We offer each client the option of tracking a set of specific business questions, so I often run 5 to 10 differently filtered reports back to back. Somewhere in the area of report #8 to #10 I may need to close FastStats and reopen.

Mikkel Svendsen

7:40 am on Sep 22, 2002 (gmt 0)

10+ Year Member



It would be agreat help to understand how FastStats parse and count. With what you say, Tedstar, it sounds like some kind of caching and clustering is going on, which may also explain ScottM's experience that the count is no the same if you run the log a second time.

Not very comforting :)

A wise man said: You can't manage what you can't measure" but if the business decissions is made on wrong data it would be better to have no data and just use your instincts

tedster

8:06 am on Sep 22, 2002 (gmt 0)

WebmasterWorld Senior Member 10+ Year Member



If it helps give some confidence, I've often hand checked anomalies (using Grep) in v.2 and have begun to do that with v.3 So far, nothing I see is cause for alarm.

That's how I turned up the MSN "preview" discrepancies. Because there is no record of the search phrase in the referer, those MSN hits don't get counted as a search engine hit. But they do show up in the Referring Domains report.

I can't remember ever getting two different numbers for the same item on the same report and logs. If that ever happened, I'd exit and reboot. Then run it twice and compare the two results. I'd bet it stays the same - but who knows.

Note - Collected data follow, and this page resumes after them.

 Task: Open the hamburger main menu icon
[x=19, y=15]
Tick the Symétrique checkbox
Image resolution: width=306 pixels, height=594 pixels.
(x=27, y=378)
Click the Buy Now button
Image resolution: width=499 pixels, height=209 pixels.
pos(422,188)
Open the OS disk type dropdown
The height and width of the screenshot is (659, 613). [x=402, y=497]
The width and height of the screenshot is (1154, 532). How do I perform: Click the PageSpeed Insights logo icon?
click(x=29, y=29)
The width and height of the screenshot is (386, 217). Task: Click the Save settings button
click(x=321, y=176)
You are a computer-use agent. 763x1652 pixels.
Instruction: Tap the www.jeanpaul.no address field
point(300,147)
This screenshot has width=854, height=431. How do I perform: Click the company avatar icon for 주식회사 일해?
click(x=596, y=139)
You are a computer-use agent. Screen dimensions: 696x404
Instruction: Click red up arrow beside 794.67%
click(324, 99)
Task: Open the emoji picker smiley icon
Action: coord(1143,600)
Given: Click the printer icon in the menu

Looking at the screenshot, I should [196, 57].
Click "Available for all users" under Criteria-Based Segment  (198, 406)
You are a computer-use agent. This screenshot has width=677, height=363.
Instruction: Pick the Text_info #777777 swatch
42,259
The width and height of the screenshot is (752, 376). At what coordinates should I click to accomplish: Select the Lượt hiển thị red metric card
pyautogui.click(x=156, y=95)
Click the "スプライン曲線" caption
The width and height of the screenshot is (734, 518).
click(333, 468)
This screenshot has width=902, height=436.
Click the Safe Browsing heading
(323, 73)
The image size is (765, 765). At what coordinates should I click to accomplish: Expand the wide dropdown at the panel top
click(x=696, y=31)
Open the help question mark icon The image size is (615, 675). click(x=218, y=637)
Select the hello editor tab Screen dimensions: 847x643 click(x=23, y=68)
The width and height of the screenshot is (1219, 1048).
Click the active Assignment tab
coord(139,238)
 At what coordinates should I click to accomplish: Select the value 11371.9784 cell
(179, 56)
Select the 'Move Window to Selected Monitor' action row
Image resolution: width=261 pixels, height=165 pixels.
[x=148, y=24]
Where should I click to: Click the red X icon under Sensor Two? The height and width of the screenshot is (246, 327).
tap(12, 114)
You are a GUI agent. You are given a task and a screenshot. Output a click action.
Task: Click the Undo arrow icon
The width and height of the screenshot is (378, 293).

I'll keep an eye out for that.

Nick_W

8:17 am on Sep 22, 2002 (gmt 0)

WebmasterWorld Senior Member 10+ Year Member



Am I right in assuming this is only for Win users Tedster?

Nick

tedster

8:47 am on Sep 22, 2002 (gmt 0)

WebmasterWorld Senior Member 10+ Year Member



Right, FastStats only runs on Windows. It analyzes many log formats, however, certainly not just Microsoft stuff.